– Ах, ты! – выругался, когда бывшая так сильно прикусила мою губу, что почудилось, будто из нее прямо на светлый пол закапает кровь.
Мы стояли друг напротив друга, дышали тяжело и надсадно. Разговор был не закончен, а этот внезапный поцелуй, который раззадорил меня похлеще занятий любовью, похоже, сорвал крышу и мне, и Еве.
Но обсуждать и дальше прошлое времени не осталось. В замке в прихожей повернулся ключ, на что Лебедева озадаченно нахмурилась. Мы, как по команде, уставились в сторону источника звука. Раздался топот детских ножек и голосок Маруси:
– Ю-ю-ю!
А следом то, от чего на лице моем расплылась улыбка, как у Чеширского кота:
– Ну, Машенька, иди к дяде, мой сладкий пряник, – проговорил Быстриков, и я вопросительно взглянул на Еву.
– Значит, дядя? – приподнял я брови. – А вроде как до этого претендовал на звание папы.
В голосе звучала насмешка, за которой я очень старался скрыть облегчение, что испытал при понимании – Быстриков Юра – это же тот самый двоюродный брат, о котором мне Ева вскользь рассказывала, когда мы были с ней вместе.
– Маруся называет Юрика дядей, – пожала плечами Ева, но я видел, что ни равнодушием, ни уверенностью в ее голосе не пахнет. – Вот поженимся с ним и станет обращаться «папа».
– Поженитесь с братом? Прости, милая, но у нас инцесты вне закона, – хмыкнул, обозревая картину того, как Маруська, гордо восседая на руках у Быстрикова, вплывает в комнату.
Юра нахмурился, я – растянул рот в довольной улыбке. В виде дочкиного дяди этот тип нравился мне гораздо больше, чем в виде жениха Лебедевой.
– Ты же забыл ключи, – процедила Ева, подходя к брату (как же классно было называть его именно так) и забирая из его рук Марусю.
– Я сделал себе другие, – ответил Юра. – Просто понимаешь, мне все кажется, что я твои тащу из дому, вот и решил обеспечить себя своим комплектом.
Быстриков посмотрел на меня, нахмурил брови и сложил руки на груди.
– Здесь что-то творится?
До этого здесь творился поцелуй. Да еще какой. Который сказал мне очень и очень многое, а именно – между мной и Лебедевой ничего еще не закончилось. Все только заходило на второй круг.

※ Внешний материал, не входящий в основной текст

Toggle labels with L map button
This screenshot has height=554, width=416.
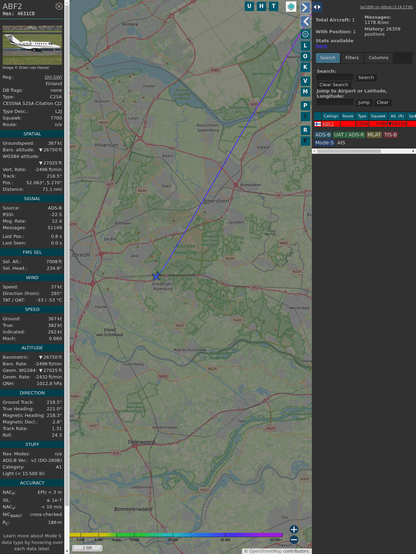click(x=305, y=46)
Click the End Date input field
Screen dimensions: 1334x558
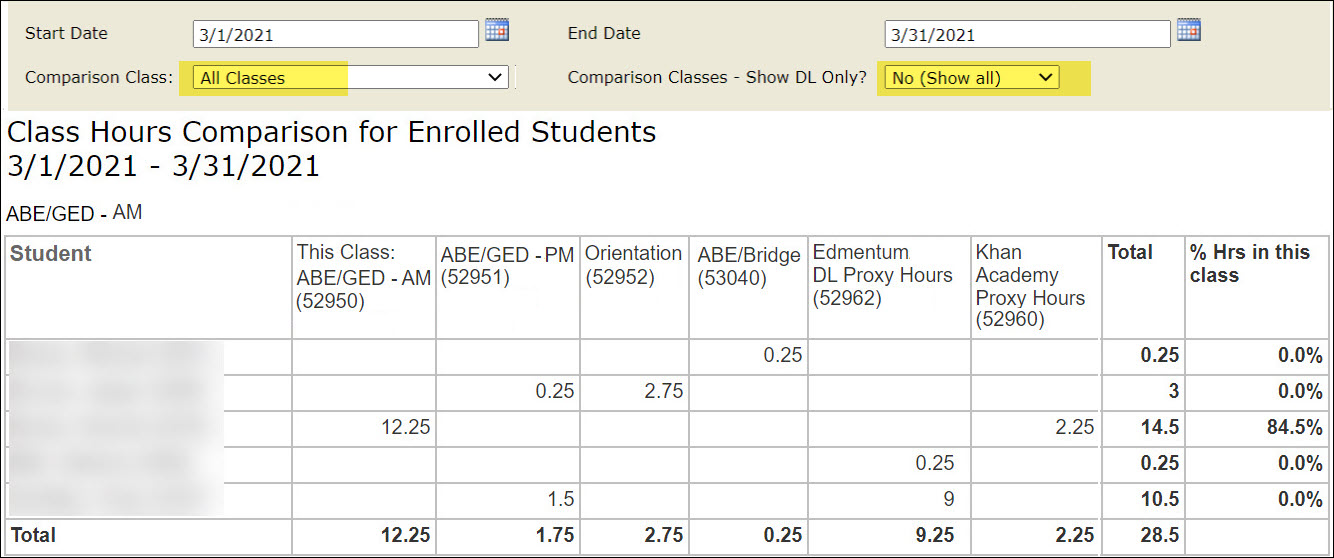(1026, 35)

– Евочка призналась, что ты не ее будущий муж, а настоящий брат, – сказал я, пока Лебедева подбирала слова.
И не успела она отреагировать на мою ремарку, как Быстриков выдохнул:
– Ну, слава яйцам! А то у меня уже неудобняк случился, что придется притворяться.
Я посмотрел на Еву с торжеством во взгляде. Она ответила мне таким испепеляющим взором, что будь я сделан из соломы – уже бы сгорел к чертям и развеялся по ветру.
– Может, сходим, выпьем? – предложил Быстрикову. – Тут барчик неплохой вроде неподалеку.
Юра взглянул на сестру, но мельком. Было ясно, что разрешение ему не нужно.
– А давай. Дерьмовый день какой-то, – откликнулся он. – Ев, я ненадолго, – все же уведомил Лебедеву.
Она стояла, прижав к себе Маруську, и выглядела при этом такой трогательной в этом своем желании противостоять всему миру и мне в первую очередь, что у меня кольнуло в сердце.
– Делайте, что хотите! – наконец, воскликнула она и удалилась, унося с собой нашу дочь.
– Женщины, – пожал плечами Быстриков и направился к выходу из квартиры.
А неплохой он, в общем-то, парень.
***
Все летело черт знает в какую пропасть. Возникало желание схватить Маруську и бежать, куда глаза глядят. Ну почему у меня все в жизни было так сложно? Только родила ребенка, хотела насладиться материнством, а тут на тебе – бывший собственной персоной, причем с такими заявлениями, от которых хотелось взять что потяжелее и стукнуть его так, чтобы забыл не только дорогу сюда, но и собственное имя.